The second eigenstate is orthogonal to the first (opposite pole on the Bloch sphere):
$$|\psi_{-1}\rangle = \sin\tfrac{\pi}{8}\,|0\rangle - \cos\tfrac{\pi}{8}\,|1\rangle$$
This sits 22.5° from the south pole, on the opposite side. Together the two eigenstates straddle the XZ-diagonal that H rotates around.
This is the cleanest demonstration of how different eigenvalues on eigenstates create an observable change. Let's trace it step by step.
Z's eigenstates are \(|0\rangle\) (with \(\lambda = +1\)) and \(|1\rangle\) (with \(\lambda = -1\)).
$$|+\rangle = \frac{1}{\sqrt{2}}|0\rangle + \frac{1}{\sqrt{2}}|1\rangle$$
\(|+\rangle\) is an equal superposition of both eigenstates.
$$Z|+\rangle = Z\left(\frac{1}{\sqrt{2}}|0\rangle + \frac{1}{\sqrt{2}}|1\rangle\right)$$
$$= \frac{1}{\sqrt{2}} \underbrace{Z|0\rangle}_{(+1)|0\rangle} + \frac{1}{\sqrt{2}} \underbrace{Z|1\rangle}_{(-1)|1\rangle}$$
$$= \frac{1}{\sqrt{2}}|0\rangle - \frac{1}{\sqrt{2}}|1\rangle$$
$$Z|+\rangle = \frac{1}{\sqrt{2}}|0\rangle - \frac{1}{\sqrt{2}}|1\rangle = |-\rangle$$
The \(|0\rangle\) component kept its sign (\(\lambda = +1\)), but the \(|1\rangle\) component got its sign flipped (\(\lambda = -1\)).
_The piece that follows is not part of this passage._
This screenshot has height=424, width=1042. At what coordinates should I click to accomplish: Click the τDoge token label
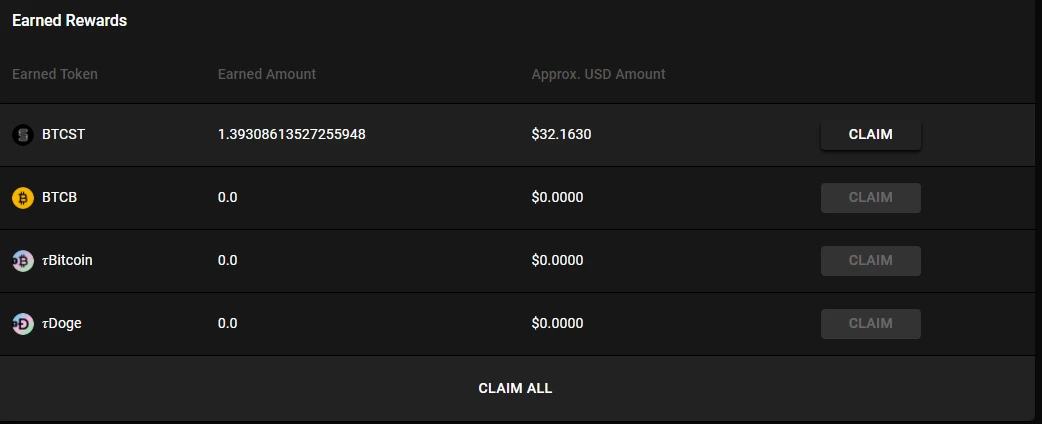pyautogui.click(x=62, y=324)
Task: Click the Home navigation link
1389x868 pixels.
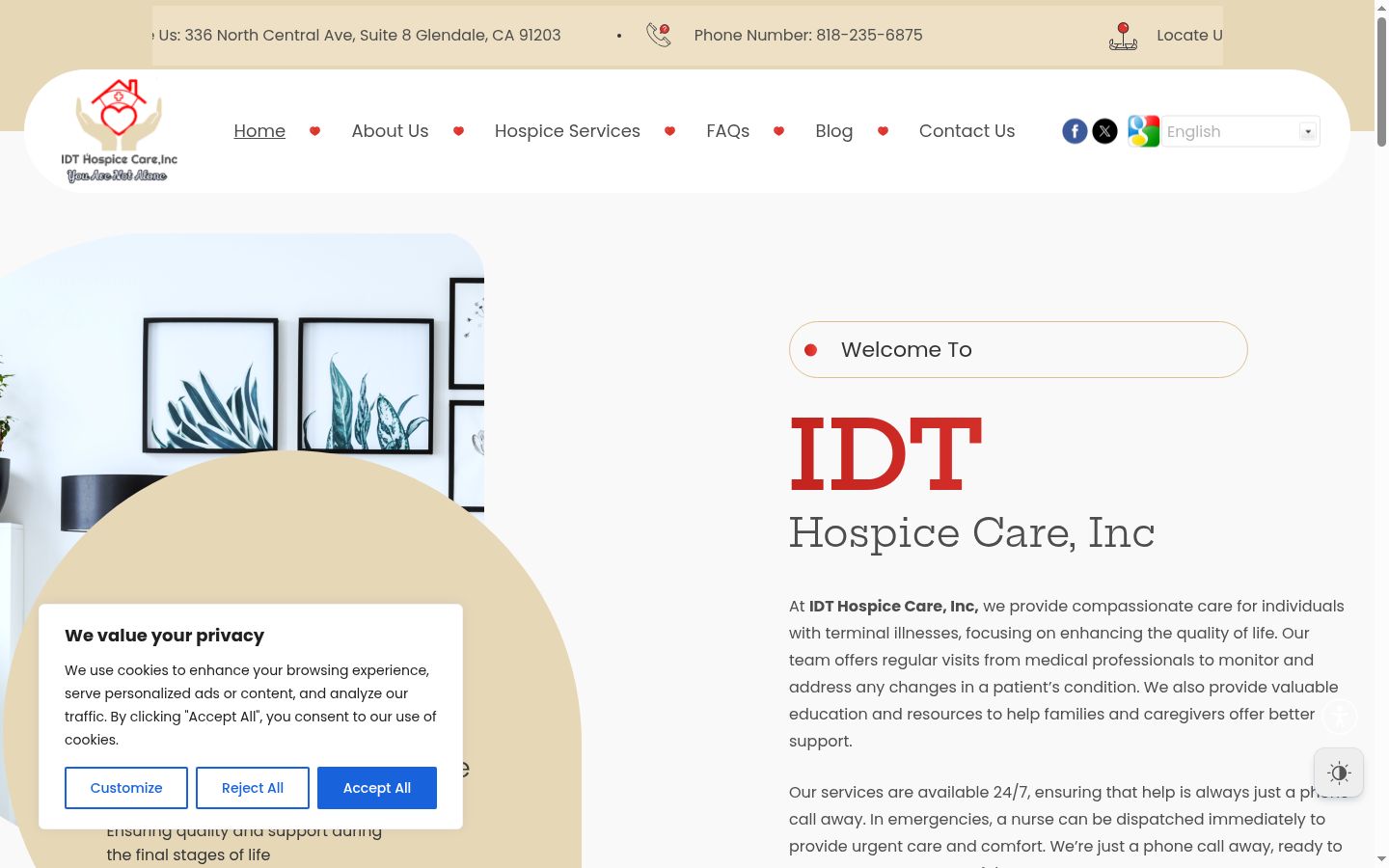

That sign difference — the relative phase of \(-1\) between the two components — turned \(|+\rangle\) into \(|-\rangle\).
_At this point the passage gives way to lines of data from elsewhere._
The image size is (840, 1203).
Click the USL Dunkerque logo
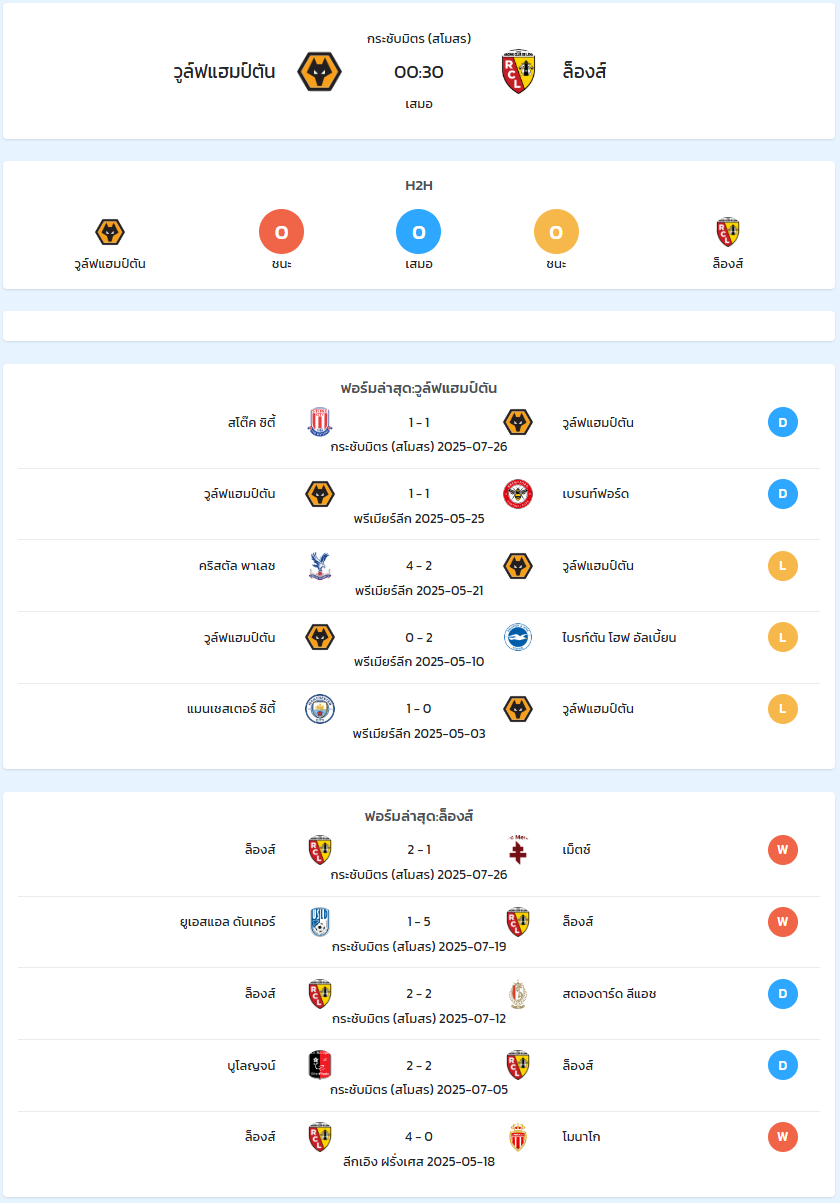pos(320,921)
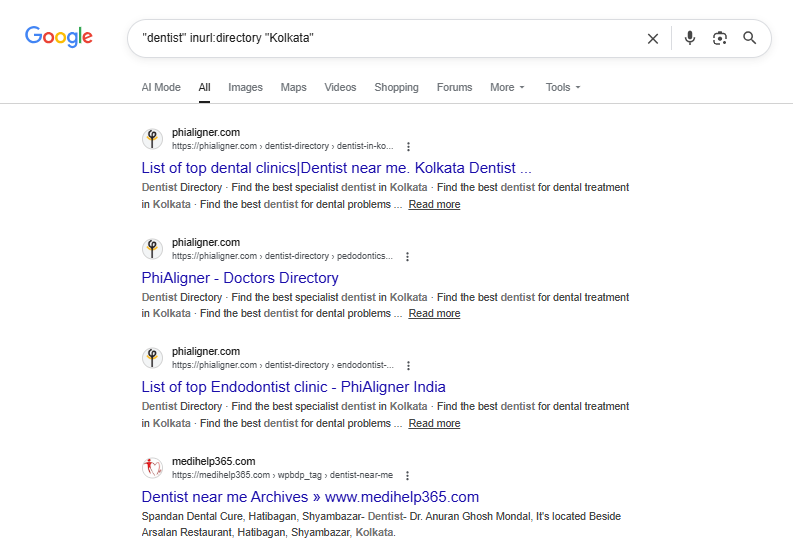The height and width of the screenshot is (557, 793).
Task: Switch to the Images tab
Action: point(245,87)
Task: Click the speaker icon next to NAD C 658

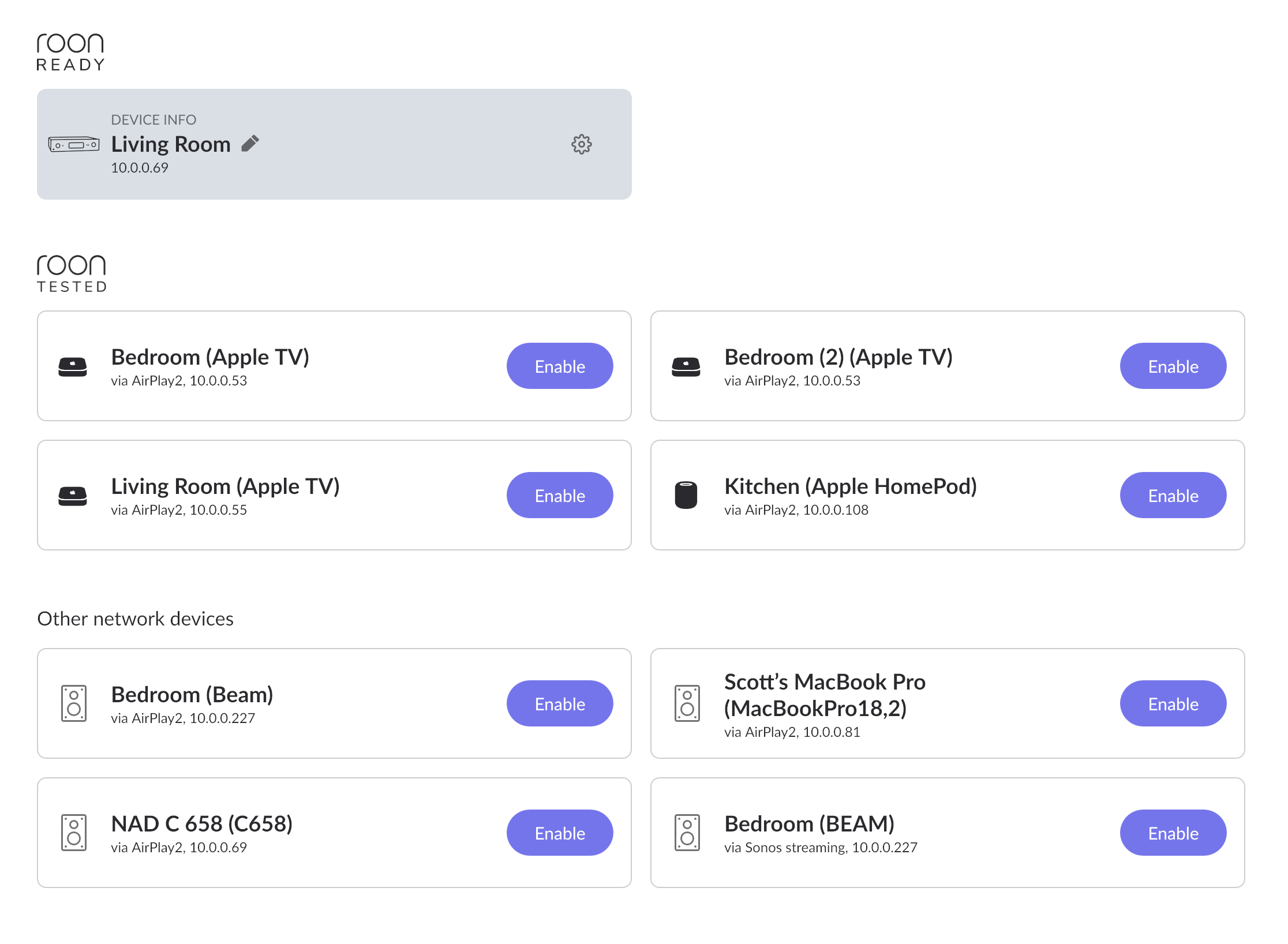Action: pyautogui.click(x=74, y=833)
The two eigenvalues \(+1\) and \(-1\) are different, so they introduced a relative phase between the \(|0\rangle\) and \(|1\rangle\) components. Before Z: the two components had the same sign (constructive superposition toward \(|+\rangle\)). After Z: opposite signs (destructive superposition — now it's \(|-\rangle\)).
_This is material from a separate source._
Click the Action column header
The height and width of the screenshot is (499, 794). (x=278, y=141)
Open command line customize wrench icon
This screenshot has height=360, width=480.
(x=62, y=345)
On the Bloch sphere: \(|+\rangle\) sits on the equator at 0°, and \(|-\rangle\) sits at 180°. Z is a 180° rotation around the Z-axis, which moves equator points to the opposite side. The eigenstates (\(|0\rangle\) and \(|1\rangle\) at the poles) don't move — but everything on the equator gets rotated.
$$Z|0\rangle = (+1)|0\rangle = |0\rangle$$
No decomposition needed — it IS an eigenstate. The eigenvalue \(+1\) multiplies the whole thing. Global phase of \(+1\) = literally nothing. The state is completely unchanged. Z does nothing observable to \(|0\rangle\).
This is the asymmetry: a gate is invisible to its eigenstates but transforms everything else.
This connects eigenstates, eigenvalues, and the rotation formula into one picture.
A gate \(U\) rotates the Bloch sphere by angle \(\vartheta\) around some axis \(\hat{n}\). It has two eigenstates (the poles of that axis), each with its own eigenvalue:
The difference between the two eigenvalue angles is:
\((+\vartheta/2) - (-\vartheta/2) = \vartheta\)
That difference IS the Bloch sphere rotation angle. The eigenvalue angles are ±half the rotation.
Why does this matter? When a gate hits a superposition of its eigenstates, each component picks up its own eigenvalue. The relative phase between them — the thing that's actually observable — is the difference of the eigenvalue angles. And that difference equals the physical rotation angle on the Bloch sphere.
Z has eigenvalues \(+1 = e^{i \cdot 0}\) and \(-1 = e^{i\pi}\).
S has eigenvalues \(+1 = e^{i \cdot 0}\) and \(+i = e^{i\pi/2}\).
T has eigenvalues \(+1 = e^{i \cdot 0}\) and \(e^{i\pi/4}\).
The Bloch sphere rotation angle = the gap between the two eigenvalue angles. Bigger gap → bigger rotation → more observable effect on superpositions.
A quantum gate does nothing to its eigenstates and transforms everything else by creating relative phase between eigenstate components — and relative phase is the only mechanism by which a quantum gate produces an observable effect.